Capturing stormwater using “green” practices such as trees, rain gardens, and porous pavement helps solve major urban stormwater problems while also improving the health and livability of neighborhoods.
As an increasing number of cities begin to implement green stormwater management practices on a large scale, the public-right-of-way is the first place these cities are looking to locate green practices. It makes sense that cities would look first to “green” in public places. Cities can easily maintain practices that are publicly owned and operated. The public is educated by the green roof on city hall, and the public enjoys the previously paved street median now bursting with drought-tolerant plants. However, research and analysis by the Natural Infrastructure Finance Laboratory, in which NRDC is a partner, indicates that cities have good reason to encourage private parcel owners to green on their own property. While cost data can range widely across cities, there may be substantial low-cost green infrastructure opportunities on private parcels.
Of course, it is very challenging to convince busy, cost-constrained commercial property owners to replace their driveways with porous pavement or to create rainwater catchment areas in their parking lots.
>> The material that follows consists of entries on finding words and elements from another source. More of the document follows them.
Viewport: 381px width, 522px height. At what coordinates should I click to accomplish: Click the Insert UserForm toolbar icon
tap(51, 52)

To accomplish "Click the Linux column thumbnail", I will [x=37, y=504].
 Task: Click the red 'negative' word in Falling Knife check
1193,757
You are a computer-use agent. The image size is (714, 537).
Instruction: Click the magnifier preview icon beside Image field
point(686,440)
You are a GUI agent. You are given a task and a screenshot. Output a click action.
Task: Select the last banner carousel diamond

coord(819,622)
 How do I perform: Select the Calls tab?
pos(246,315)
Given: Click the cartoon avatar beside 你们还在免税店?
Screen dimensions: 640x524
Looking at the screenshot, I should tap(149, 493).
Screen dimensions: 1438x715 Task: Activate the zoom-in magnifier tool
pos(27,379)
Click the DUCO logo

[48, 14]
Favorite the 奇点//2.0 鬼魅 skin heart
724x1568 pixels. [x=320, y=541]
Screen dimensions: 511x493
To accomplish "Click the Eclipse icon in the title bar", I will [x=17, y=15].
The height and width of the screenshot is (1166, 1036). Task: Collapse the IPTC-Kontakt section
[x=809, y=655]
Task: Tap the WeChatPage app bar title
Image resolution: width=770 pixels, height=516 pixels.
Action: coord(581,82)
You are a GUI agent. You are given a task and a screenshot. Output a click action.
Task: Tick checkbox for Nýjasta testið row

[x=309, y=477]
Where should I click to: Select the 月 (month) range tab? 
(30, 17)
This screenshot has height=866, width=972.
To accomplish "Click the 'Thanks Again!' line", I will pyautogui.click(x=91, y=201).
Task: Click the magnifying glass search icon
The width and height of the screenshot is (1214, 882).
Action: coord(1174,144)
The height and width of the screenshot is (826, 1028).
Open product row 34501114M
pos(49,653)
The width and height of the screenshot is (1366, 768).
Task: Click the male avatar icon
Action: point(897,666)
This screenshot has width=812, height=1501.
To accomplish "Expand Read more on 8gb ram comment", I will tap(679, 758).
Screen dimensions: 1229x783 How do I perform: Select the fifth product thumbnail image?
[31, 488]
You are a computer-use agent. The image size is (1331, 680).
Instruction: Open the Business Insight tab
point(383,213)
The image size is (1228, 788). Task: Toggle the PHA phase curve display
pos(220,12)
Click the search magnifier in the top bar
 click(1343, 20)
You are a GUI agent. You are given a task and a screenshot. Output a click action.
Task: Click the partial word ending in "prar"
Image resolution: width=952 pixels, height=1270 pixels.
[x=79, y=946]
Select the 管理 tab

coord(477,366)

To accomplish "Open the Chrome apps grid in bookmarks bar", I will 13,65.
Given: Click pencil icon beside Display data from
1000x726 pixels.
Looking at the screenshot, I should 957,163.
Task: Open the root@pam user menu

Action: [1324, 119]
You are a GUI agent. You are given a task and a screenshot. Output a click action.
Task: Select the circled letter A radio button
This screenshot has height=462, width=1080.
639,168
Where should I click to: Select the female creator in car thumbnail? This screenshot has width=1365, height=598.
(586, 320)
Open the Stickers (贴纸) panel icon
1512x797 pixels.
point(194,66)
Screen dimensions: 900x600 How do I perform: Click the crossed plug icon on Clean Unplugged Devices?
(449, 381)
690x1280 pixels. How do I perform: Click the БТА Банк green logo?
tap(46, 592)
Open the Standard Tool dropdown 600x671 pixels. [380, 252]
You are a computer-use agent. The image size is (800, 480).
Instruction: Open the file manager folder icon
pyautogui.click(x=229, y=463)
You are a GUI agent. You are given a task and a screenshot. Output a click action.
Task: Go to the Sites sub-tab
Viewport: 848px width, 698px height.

Even if property owners did want to implement a green infrastructure retrofit, many would need financing for the project, all would require very quick project paybacks and all would want to avoid inconveniencing their tenants.
Creative municipal policies (like re-development requirements or stormwater fee discounts) can help make the business case to commercial owners. Although we at NRDC know that those are important strategies, we are the first to admit that they are only part of the answer; those policies will not alone catalyze a flood of greening projects in the near term.
In addition to creative municipal policies, building owners need to be able to weigh the costs and benefits of implementing green infrastructure on their property, similar to the analysis they would conduct to weigh established improvements such as new elevators or lobby improvements, seismic or energy-efficiency retrofits.
In short, building owners need more information about the benefits green infrastructure can bring to their bottom line. A new NRDC report, The Green Edge, is a crucial step in that direction. Drawing from nearly all available published material available on the topic, the new report cites examples of how green infrastructure can help property owners attract tenants and as a result charge higher rents, how green infrastructure can help increase property value, increase retail sales, and reduce energy bills, to name a few…
Crucially, the Green Edge also goes in-depth in a handful of cases to demonstrate the potential value to owners (and tenants) of a set of hypothetical green infrastructure retrofits in medium-sized office buildings, midrise apartment buildings and retail centers. In both the office building and apartment building examples, the total present value of benefits approaches $2 million; for the retail center, benefits exceed $24 million, including nearly $23 million of increased retail sales for tenants.
Green infrastructure can benefit cities in managing stormwater, it can benefit the public by regulating temperatures and cleaning the air, and now, with the Green Edge we have a first-of-its-kind report that collects all available information on how green infrastructure can directly benefit private property owners. While more quantitative data is needed on the costs and benefits of green infrastructure, it seems a virtual certainty that green infrastructure will follow in the footsteps of renewable energy and energy-efficiency retrofits: currently it is a novelty, followed by a period where it will become standard for industry leaders, and, in a few more years, it will become mainstream and standard practice for all commercial developers.
We may be a few years away from the ideal level of green infrastructure, but we hope the new NRDC report can start some conversations and shed new light on the tangible and monetizable ways that green infrastructure can benefit property owners.